WHAT THE TASK ASKS: Let the output be exactly the lines from the one containing "All Aboard For Boys Camp (317, 969)" through the end of the records below, both included.

Stored entries
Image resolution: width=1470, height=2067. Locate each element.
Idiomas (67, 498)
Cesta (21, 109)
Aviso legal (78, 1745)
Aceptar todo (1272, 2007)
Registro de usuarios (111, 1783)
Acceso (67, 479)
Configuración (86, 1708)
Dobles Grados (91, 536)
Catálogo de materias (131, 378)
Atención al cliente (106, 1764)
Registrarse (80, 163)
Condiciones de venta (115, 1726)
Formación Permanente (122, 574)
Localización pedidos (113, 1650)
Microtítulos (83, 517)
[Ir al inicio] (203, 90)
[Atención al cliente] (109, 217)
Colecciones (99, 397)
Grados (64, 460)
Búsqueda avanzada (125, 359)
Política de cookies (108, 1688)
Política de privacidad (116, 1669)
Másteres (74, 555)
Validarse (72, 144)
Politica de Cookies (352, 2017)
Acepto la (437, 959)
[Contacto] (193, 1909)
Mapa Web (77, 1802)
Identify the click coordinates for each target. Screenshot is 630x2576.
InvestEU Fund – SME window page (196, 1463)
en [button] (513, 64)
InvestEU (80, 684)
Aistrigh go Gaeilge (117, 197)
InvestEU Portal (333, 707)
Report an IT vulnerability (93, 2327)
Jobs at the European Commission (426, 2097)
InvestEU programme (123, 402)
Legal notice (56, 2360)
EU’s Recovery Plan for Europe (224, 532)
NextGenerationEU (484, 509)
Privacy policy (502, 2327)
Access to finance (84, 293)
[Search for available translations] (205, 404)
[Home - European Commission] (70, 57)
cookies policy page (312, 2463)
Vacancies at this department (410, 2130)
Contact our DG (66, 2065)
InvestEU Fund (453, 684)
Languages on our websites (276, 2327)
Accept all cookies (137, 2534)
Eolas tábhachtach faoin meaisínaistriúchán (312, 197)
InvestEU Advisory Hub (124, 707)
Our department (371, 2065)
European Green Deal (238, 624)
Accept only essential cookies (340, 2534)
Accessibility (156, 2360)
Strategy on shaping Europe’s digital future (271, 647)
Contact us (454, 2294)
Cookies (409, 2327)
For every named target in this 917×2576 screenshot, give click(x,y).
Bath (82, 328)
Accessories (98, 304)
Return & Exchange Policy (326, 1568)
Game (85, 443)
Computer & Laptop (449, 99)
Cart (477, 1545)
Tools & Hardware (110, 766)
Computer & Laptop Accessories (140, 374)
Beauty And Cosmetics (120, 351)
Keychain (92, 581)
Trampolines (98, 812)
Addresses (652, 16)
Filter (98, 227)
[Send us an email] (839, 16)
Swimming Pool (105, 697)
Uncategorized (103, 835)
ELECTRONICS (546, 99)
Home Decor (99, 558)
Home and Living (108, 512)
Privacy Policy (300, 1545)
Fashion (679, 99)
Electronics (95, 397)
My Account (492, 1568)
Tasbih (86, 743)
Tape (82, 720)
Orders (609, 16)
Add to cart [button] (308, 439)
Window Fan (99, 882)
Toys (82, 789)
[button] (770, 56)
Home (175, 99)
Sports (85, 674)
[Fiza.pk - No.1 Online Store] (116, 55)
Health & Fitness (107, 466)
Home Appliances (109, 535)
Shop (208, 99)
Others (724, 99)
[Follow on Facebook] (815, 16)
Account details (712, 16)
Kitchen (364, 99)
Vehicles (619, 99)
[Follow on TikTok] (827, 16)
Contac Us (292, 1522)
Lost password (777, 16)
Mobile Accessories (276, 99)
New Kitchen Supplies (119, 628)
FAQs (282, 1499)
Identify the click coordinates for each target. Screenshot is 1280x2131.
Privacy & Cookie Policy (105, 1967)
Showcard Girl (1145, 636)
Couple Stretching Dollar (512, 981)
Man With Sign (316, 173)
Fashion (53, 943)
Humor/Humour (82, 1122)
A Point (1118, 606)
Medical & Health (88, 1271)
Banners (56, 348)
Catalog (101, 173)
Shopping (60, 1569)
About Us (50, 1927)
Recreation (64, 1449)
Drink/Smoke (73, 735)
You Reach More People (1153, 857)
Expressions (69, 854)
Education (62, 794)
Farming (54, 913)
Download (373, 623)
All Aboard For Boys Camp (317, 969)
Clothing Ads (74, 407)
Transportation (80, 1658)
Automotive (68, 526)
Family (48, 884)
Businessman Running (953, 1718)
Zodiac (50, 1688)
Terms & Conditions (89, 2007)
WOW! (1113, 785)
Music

RESULT OF THE TASK:
All Aboard For Boys Camp (317, 969)
Clothing Ads (74, 407)
Transportation (80, 1658)
Automotive (68, 526)
Family (48, 884)
Businessman Running (953, 1718)
Zodiac (50, 1688)
Terms & Conditions (89, 2007)
WOW! (1113, 785)
Music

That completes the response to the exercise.